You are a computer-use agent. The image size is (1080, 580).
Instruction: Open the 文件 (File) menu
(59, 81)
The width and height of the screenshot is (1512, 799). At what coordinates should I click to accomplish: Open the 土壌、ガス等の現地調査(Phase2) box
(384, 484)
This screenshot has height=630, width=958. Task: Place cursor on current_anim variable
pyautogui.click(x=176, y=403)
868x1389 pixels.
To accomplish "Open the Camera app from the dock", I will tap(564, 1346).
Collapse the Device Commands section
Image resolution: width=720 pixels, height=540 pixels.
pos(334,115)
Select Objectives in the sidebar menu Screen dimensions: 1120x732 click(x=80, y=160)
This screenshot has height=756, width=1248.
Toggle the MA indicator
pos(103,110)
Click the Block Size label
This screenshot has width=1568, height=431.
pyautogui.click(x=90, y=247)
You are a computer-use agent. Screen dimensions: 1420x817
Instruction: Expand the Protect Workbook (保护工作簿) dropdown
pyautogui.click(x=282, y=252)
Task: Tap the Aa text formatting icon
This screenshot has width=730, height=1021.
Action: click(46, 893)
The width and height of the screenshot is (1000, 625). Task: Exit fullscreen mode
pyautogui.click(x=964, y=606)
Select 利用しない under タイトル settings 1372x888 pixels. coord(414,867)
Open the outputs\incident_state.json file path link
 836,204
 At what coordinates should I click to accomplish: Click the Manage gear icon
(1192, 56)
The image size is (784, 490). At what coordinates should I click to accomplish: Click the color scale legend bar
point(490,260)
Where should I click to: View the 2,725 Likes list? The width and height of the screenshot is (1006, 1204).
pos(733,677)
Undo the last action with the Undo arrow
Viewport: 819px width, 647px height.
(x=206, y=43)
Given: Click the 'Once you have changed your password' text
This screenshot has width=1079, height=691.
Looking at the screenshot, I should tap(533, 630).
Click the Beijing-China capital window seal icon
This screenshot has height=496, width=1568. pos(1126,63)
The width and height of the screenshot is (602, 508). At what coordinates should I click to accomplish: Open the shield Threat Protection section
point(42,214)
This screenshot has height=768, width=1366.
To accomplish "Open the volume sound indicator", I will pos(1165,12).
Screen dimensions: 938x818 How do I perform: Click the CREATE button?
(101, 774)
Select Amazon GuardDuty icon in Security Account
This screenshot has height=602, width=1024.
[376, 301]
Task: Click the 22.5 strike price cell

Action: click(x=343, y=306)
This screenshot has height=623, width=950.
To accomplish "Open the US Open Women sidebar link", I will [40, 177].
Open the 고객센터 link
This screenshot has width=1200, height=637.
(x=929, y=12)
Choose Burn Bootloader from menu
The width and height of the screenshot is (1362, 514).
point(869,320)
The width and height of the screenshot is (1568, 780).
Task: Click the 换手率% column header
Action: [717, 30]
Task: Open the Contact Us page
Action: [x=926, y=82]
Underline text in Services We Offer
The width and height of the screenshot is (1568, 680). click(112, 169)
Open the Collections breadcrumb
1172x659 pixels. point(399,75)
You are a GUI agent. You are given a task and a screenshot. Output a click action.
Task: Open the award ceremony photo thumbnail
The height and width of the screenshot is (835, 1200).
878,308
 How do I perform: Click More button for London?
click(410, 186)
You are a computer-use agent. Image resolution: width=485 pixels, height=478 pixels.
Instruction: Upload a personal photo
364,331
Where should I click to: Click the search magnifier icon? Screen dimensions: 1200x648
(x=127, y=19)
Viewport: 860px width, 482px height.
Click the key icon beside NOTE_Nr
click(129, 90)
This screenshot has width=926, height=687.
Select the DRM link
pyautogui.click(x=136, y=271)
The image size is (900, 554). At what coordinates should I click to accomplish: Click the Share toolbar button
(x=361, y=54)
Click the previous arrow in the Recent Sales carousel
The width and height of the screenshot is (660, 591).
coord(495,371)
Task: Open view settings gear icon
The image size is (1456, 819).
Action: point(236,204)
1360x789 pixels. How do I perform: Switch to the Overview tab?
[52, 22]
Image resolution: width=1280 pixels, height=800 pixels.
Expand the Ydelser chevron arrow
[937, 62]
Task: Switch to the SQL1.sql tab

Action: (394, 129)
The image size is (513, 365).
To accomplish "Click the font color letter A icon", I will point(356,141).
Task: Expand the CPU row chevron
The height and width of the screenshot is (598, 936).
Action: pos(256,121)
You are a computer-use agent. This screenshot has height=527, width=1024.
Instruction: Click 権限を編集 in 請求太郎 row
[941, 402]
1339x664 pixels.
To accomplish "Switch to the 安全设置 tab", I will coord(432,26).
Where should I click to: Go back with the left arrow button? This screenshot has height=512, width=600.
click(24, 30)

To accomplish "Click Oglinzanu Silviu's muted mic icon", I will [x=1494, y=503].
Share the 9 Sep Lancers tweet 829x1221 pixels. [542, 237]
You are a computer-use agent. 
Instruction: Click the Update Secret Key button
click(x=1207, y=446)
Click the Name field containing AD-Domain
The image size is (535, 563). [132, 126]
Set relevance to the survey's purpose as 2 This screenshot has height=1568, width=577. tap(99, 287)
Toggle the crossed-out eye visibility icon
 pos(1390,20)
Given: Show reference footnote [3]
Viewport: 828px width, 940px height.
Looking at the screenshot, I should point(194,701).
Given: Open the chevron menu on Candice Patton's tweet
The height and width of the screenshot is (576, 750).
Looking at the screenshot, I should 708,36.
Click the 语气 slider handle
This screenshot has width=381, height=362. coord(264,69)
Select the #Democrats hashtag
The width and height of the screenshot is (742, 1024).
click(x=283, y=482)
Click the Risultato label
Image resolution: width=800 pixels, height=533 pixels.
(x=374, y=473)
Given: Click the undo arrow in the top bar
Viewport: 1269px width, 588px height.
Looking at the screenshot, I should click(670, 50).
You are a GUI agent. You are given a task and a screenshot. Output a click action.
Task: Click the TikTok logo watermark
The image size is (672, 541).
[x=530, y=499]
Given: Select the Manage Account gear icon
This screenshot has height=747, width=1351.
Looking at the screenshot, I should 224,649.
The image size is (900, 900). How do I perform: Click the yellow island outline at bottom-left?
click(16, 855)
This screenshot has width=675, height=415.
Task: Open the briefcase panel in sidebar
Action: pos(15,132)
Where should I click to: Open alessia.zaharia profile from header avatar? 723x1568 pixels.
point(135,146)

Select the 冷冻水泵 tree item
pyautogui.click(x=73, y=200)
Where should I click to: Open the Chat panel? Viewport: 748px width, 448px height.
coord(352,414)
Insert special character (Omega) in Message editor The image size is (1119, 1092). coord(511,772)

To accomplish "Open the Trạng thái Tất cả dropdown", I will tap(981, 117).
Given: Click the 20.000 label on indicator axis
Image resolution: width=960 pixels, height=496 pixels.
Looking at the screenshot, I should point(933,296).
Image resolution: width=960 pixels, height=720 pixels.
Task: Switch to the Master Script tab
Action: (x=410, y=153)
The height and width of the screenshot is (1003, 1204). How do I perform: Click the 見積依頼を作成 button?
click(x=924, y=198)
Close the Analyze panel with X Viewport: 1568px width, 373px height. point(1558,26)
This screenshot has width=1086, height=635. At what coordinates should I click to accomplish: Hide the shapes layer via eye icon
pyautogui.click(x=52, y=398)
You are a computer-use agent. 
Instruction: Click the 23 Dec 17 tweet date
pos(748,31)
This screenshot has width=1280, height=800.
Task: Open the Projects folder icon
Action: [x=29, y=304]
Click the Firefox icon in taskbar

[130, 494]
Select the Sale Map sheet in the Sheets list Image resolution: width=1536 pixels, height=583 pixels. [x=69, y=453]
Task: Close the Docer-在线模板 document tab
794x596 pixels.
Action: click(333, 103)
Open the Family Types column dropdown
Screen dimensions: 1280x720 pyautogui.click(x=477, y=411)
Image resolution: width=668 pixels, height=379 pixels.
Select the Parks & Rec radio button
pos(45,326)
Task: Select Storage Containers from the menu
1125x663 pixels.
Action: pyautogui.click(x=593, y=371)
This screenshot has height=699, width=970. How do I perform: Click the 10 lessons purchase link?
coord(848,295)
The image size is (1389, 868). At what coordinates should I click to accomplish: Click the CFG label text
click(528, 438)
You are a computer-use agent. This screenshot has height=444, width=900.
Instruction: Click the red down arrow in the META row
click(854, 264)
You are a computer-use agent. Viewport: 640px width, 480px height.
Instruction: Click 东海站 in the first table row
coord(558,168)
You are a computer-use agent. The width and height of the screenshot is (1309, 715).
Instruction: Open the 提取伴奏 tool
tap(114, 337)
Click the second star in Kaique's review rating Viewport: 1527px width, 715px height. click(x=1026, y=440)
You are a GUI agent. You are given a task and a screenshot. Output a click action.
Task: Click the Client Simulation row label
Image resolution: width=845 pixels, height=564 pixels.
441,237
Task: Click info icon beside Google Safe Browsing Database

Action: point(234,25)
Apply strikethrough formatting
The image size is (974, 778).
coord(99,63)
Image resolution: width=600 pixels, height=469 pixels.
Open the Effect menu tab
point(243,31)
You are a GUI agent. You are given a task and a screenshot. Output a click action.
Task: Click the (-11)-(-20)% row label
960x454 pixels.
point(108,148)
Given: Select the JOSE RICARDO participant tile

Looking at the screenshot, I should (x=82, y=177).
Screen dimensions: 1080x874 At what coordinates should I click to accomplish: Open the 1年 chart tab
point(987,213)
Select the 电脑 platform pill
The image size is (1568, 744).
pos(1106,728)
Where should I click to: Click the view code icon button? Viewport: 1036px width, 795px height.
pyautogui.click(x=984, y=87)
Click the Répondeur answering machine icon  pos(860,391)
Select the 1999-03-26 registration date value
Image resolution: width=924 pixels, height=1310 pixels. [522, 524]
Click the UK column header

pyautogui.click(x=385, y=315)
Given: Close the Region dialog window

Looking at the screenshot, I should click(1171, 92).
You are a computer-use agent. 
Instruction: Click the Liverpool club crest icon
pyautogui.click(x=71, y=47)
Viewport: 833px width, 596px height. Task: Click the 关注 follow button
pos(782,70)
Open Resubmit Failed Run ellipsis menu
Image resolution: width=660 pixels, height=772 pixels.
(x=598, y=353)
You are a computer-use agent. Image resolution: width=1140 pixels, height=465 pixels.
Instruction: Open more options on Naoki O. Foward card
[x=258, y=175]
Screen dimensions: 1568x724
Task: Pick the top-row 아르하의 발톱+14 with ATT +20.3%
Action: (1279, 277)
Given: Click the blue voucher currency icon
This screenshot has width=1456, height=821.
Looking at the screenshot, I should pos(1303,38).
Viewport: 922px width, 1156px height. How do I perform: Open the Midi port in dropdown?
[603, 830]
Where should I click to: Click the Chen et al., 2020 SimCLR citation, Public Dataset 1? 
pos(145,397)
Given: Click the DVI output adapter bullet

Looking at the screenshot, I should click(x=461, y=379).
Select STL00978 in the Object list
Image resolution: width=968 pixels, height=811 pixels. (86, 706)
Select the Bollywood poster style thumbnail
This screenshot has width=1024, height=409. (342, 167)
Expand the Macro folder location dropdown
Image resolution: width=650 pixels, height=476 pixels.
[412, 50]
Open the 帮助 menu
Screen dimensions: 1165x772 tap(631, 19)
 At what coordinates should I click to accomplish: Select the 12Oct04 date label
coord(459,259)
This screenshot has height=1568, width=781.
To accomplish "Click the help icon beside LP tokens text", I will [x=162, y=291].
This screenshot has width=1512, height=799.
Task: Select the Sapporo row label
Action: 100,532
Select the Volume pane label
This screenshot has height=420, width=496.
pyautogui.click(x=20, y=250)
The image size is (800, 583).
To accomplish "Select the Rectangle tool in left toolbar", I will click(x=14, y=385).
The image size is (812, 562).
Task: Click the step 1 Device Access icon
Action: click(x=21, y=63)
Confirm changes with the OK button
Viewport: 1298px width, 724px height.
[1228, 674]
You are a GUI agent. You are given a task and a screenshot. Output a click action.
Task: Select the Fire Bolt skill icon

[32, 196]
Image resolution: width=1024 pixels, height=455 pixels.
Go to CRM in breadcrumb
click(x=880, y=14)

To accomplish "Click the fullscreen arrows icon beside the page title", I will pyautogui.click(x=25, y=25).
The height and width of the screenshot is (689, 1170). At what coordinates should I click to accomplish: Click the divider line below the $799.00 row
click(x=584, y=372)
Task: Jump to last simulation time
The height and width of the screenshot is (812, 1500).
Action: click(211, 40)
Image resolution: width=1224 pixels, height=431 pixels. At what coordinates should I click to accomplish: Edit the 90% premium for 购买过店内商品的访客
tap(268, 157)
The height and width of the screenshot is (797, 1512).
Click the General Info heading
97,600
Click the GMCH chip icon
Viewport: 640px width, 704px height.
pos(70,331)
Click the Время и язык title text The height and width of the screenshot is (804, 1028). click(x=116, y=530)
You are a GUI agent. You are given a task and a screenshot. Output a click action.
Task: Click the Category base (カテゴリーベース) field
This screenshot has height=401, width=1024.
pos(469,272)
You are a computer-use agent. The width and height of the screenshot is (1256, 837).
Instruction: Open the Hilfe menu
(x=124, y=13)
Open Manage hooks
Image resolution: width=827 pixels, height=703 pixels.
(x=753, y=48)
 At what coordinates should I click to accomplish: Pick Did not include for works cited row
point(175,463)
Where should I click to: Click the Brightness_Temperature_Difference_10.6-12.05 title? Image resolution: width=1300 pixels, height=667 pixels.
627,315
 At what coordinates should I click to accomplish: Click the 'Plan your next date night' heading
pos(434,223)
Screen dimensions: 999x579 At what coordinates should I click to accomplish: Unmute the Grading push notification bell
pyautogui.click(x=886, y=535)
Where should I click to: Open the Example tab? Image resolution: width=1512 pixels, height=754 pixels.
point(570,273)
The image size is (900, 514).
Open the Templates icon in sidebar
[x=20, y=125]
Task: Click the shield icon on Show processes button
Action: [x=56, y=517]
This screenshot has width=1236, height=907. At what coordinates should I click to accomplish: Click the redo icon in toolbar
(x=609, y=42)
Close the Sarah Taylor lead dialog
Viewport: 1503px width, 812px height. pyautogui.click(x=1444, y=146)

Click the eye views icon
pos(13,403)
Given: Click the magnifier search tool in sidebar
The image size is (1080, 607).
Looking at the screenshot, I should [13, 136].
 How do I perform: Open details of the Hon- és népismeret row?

## [What the exercise asks]
Report every line from the material above that mentions the word "settings".

## [Answer section]
Select 利用しない under タイトル settings 1372x888 pixels. coord(414,867)
Task: Open view settings gear icon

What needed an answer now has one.